O mundo árabe sempre teve seu espaço, mas este ano está com presença especial na Berlinale. Como resposta ao grande influxo de refugiados sírios (somente em Berlim são 80 mil) o festival preparou uma campanha de doação, programas de estágio e ingressos com preços reduzidos para dar as boas vindas aos novos imigrantes.

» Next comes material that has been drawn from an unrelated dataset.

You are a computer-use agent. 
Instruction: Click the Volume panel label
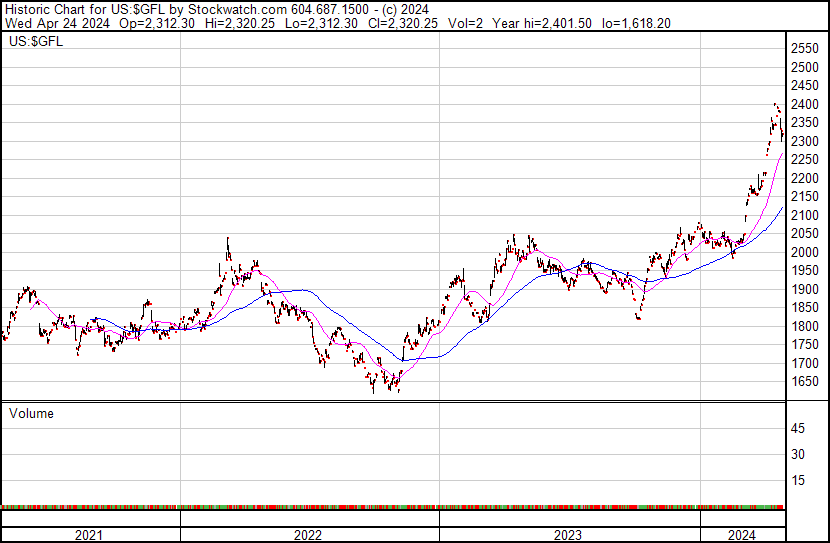pyautogui.click(x=31, y=413)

Um dia antes da abertura oficial, um filme libanês foi o escolhido para a abertura da seção Forum Expanded, criada nos anos 1990 para abrigar obras de cinema expandido. Faz parte do Fórum Internacional do Novo Cinema, a parte mais ousada da Berlinale, de acordo com o próprio festival, dedicada a “avant garde, trabalhos experimentais, ensaios, observações de longo prazo, de cunho político e paisagens cinematográficas a ser descobertas”.

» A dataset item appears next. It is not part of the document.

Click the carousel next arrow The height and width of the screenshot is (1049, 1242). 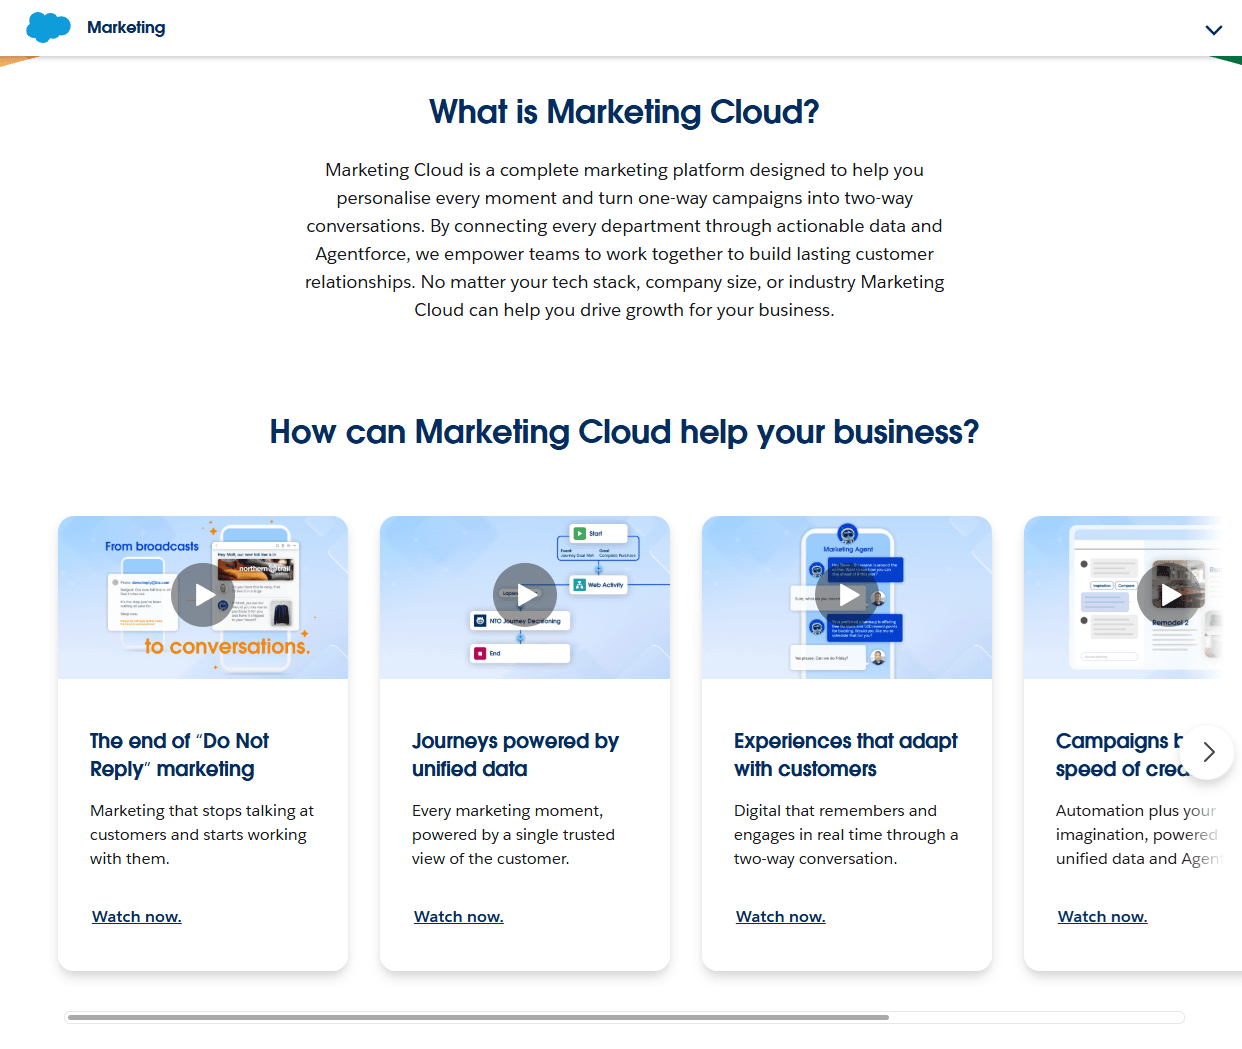coord(1208,752)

Fui para o evento de bicicleta, cruzando fragmentos e trechos do muro de Berlim demarcados no chão, sentindo o frágil equilíbrio, condicionado ao movimento.
Juntos, “Al Marhala Al Rabiaa” (The Fourth Stage), seguido da leitura “When the Ventriloquist Came and Spoke to Me”, pelo próprio diretor Ahmad Ghossein, formam uma só obra, em torno da influência do grupo paramilitar Hezbolah no sul do Líbano.
A partir do encontro de Ahmad com um mágico de sua infância, o filme intercala imagens aéreas com performances artísticas em ambientes devastados pelo conflito com Israel em 2006. O efeito é melancólico, de um humanismo pós-apocalíptico.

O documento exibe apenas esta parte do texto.